* _Problèmes à résoudre_
a) Les affirmations suivantes concordent-elles avec le texte fourni ? Répondez par oui ou par non, en citant les mots décisifs du texte. (i) La Belgique est décrite comme une structure compliquée. (ii) Le déficit se réduit en l'absence de gouvernement de plein exercice. (iii) Pour la qualité de vie, le Luxembourg est placé derrière la Belgique.
b) Dans le texte fourni, relevez chacun des éléments cités dans la phrase qui commence par « La qualité des soins médicaux », avec ce qui en est dit.
c) Selon le texte fourni, qui a affirmé que personne ne sait vraiment comment fonctionne la Belgique ?

* _Texte fourni_
==*==

On serait bien évidemment heureux d’avoir un gouvernement. Mais en attendant, le pays continue à fonctionner. La Belgique est une structure compliquée parce qu’elle est très respectueuse des sensibilités des différentes composantes du pays. Si vous voulez écouter et traduire les sensibilités des uns et des autres, cela a un coût.

Il y a cependant une hypothèque sur le plan budgétaire. Tant qu’on n’a pas de gouvernement de plein exercice, il y a toute une série d’ajustements budgétaires qui ne peuvent pas être effectués. À terme, ce n’est pas soutenable. Le déficit se creuse et on aura donc à un moment donné besoin d’un gouvernement qui puisse faire les corrections qui sont non seulement requises par la Belgique, mais qui sont aussi imposées par l’UE. Mais pour l’instant, tout cela relève encore du gérable.

Dans une récente interview, le président sortant de la Commission européenne, Jean-Claude Juncker, a évoqué que personne ne sait vraiment comment fonctionne la Belgique mais qu’en fin de compte elle fonctionnait mieux que l’UE. Que vous inspire ce constat ?

Pour moi, le paradis européen en termes de qualité de vie c’est quand même le Luxembourg. Mais juste derrière arrive la Belgique, qui reste un pays extrêmement agréable où les gens se sentent bien. La qualité des soins médicaux est exceptionnelle, la qualité de l’enseignement est assurée, le coût des études supérieures est abordable. Le modèle belge est celui d’une économie de marché sociale et inclusive. Je ne sais pas si je peux dire que le Royaume fonctionne mieux que l’Europe. Mais la Belgique reste un pays très attractif.

Lors de la visite d’État, plusieurs conventions entre des universités belges et l’université du Luxembourg seront signées. Que peut apporter cette coopération à un pays qui possède une très longue tradition académique ?

==*==

* _Données fournies_
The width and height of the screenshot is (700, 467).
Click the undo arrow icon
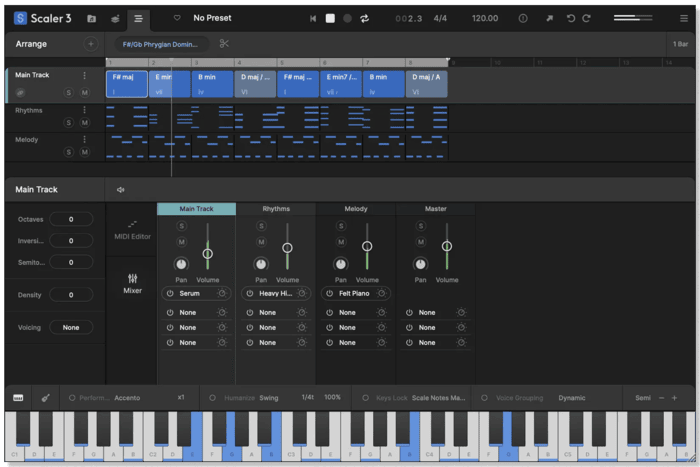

==*==

* _Solutions des exercices_
a)
(i) Oui : « La Belgique est une structure compliquée parce qu’elle est très respectueuse des sensibilités des différentes composantes du pays. »
(ii) Non : « Le déficit se creuse »
(iii) Non : « le paradis européen en termes de qualité de vie c’est quand même le Luxembourg. Mais juste derrière arrive la Belgique »

b)
- la qualité des soins médicaux : exceptionnelle
- la qualité de l’enseignement : assurée
- le coût des études supérieures : abordable

c) Jean-Claude Juncker, le président sortant de la Commission européenne.